* What the task requires
Would you retype each of the records exactly as shown?

..............................

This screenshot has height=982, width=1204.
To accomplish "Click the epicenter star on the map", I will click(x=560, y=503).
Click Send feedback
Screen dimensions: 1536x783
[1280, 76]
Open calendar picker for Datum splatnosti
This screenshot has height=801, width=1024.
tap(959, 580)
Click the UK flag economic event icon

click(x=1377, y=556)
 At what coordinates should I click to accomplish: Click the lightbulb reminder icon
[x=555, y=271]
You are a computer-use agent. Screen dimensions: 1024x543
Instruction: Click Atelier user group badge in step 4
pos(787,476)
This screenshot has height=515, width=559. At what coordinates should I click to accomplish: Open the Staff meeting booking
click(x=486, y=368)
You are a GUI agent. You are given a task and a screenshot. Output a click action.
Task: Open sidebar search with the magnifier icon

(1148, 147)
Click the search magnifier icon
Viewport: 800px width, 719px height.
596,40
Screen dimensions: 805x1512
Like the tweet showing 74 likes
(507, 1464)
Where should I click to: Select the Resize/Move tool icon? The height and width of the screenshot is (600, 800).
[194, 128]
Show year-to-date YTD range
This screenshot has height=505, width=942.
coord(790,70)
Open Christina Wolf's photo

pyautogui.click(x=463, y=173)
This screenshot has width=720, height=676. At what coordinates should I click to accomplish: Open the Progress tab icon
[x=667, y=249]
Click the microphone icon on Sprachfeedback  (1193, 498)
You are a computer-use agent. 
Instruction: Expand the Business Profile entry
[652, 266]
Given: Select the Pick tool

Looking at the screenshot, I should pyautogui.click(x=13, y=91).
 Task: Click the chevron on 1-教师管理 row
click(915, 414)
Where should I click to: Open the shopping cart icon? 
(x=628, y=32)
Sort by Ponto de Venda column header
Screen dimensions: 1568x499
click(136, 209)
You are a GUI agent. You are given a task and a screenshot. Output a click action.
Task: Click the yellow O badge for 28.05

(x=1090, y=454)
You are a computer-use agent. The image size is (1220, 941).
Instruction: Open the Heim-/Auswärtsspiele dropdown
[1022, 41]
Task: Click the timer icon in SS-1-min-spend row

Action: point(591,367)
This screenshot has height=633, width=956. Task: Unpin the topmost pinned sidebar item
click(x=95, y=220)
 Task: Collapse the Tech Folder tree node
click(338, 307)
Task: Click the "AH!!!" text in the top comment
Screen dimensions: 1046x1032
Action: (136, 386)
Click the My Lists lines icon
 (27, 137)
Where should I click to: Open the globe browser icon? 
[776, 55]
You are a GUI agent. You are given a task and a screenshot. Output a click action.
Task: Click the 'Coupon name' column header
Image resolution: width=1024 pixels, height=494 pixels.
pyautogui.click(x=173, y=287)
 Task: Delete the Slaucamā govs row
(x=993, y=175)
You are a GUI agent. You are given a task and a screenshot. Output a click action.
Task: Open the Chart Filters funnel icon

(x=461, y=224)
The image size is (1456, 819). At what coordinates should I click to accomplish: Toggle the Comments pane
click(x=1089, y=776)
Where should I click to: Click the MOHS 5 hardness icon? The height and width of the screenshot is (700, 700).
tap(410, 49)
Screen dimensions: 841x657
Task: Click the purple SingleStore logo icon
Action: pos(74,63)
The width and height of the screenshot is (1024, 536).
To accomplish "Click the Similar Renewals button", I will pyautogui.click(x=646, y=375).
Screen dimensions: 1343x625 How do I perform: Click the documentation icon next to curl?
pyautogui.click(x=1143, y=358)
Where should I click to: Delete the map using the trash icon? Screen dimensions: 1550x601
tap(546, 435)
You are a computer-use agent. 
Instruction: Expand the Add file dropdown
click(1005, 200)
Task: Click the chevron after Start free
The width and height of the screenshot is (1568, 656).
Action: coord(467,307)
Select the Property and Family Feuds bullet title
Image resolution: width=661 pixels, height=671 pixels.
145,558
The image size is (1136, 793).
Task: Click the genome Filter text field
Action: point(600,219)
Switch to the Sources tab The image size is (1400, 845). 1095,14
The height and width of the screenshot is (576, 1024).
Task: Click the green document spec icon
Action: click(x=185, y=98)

..............................

* Answer section
This screenshot has height=982, width=1204.
To accomplish "Click the epicenter star on the map", I will click(x=560, y=503).
Click Send feedback
Screen dimensions: 1536x783
[1280, 76]
Open calendar picker for Datum splatnosti
This screenshot has height=801, width=1024.
tap(959, 580)
Click the UK flag economic event icon

click(x=1377, y=556)
 At what coordinates should I click to accomplish: Click the lightbulb reminder icon
[x=555, y=271]
You are a computer-use agent. Screen dimensions: 1024x543
Instruction: Click Atelier user group badge in step 4
pos(787,476)
This screenshot has height=515, width=559. At what coordinates should I click to accomplish: Open the Staff meeting booking
click(x=486, y=368)
You are a GUI agent. You are given a task and a screenshot. Output a click action.
Task: Open sidebar search with the magnifier icon

(1148, 147)
Click the search magnifier icon
Viewport: 800px width, 719px height.
596,40
Screen dimensions: 805x1512
Like the tweet showing 74 likes
(507, 1464)
Where should I click to: Select the Resize/Move tool icon? The height and width of the screenshot is (600, 800).
[194, 128]
Show year-to-date YTD range
This screenshot has height=505, width=942.
coord(790,70)
Open Christina Wolf's photo

pyautogui.click(x=463, y=173)
This screenshot has width=720, height=676. At what coordinates should I click to accomplish: Open the Progress tab icon
[x=667, y=249]
Click the microphone icon on Sprachfeedback  (1193, 498)
You are a computer-use agent. 
Instruction: Expand the Business Profile entry
[652, 266]
Given: Select the Pick tool

Looking at the screenshot, I should pyautogui.click(x=13, y=91).
 Task: Click the chevron on 1-教师管理 row
click(915, 414)
Where should I click to: Open the shopping cart icon? 
(x=628, y=32)
Sort by Ponto de Venda column header
Screen dimensions: 1568x499
click(136, 209)
You are a GUI agent. You are given a task and a screenshot. Output a click action.
Task: Click the yellow O badge for 28.05

(x=1090, y=454)
You are a computer-use agent. The image size is (1220, 941).
Instruction: Open the Heim-/Auswärtsspiele dropdown
[1022, 41]
Task: Click the timer icon in SS-1-min-spend row

Action: point(591,367)
This screenshot has height=633, width=956. Task: Unpin the topmost pinned sidebar item
click(x=95, y=220)
 Task: Collapse the Tech Folder tree node
click(338, 307)
Task: Click the "AH!!!" text in the top comment
Screen dimensions: 1046x1032
Action: (136, 386)
Click the My Lists lines icon
 (27, 137)
Where should I click to: Open the globe browser icon? 
[776, 55]
You are a GUI agent. You are given a task and a screenshot. Output a click action.
Task: Click the 'Coupon name' column header
Image resolution: width=1024 pixels, height=494 pixels.
pyautogui.click(x=173, y=287)
 Task: Delete the Slaucamā govs row
(x=993, y=175)
You are a GUI agent. You are given a task and a screenshot. Output a click action.
Task: Open the Chart Filters funnel icon

(x=461, y=224)
The image size is (1456, 819). At what coordinates should I click to accomplish: Toggle the Comments pane
click(x=1089, y=776)
Where should I click to: Click the MOHS 5 hardness icon? The height and width of the screenshot is (700, 700).
tap(410, 49)
Screen dimensions: 841x657
Task: Click the purple SingleStore logo icon
Action: pos(74,63)
The width and height of the screenshot is (1024, 536).
To accomplish "Click the Similar Renewals button", I will pyautogui.click(x=646, y=375).
Screen dimensions: 1343x625 How do I perform: Click the documentation icon next to curl?
pyautogui.click(x=1143, y=358)
Where should I click to: Delete the map using the trash icon? Screen dimensions: 1550x601
tap(546, 435)
You are a computer-use agent. 
Instruction: Expand the Add file dropdown
click(1005, 200)
Task: Click the chevron after Start free
The width and height of the screenshot is (1568, 656).
Action: coord(467,307)
Select the Property and Family Feuds bullet title
Image resolution: width=661 pixels, height=671 pixels.
145,558
The image size is (1136, 793).
Task: Click the genome Filter text field
Action: point(600,219)
Switch to the Sources tab The image size is (1400, 845). 1095,14
The height and width of the screenshot is (576, 1024).
Task: Click the green document spec icon
Action: click(x=185, y=98)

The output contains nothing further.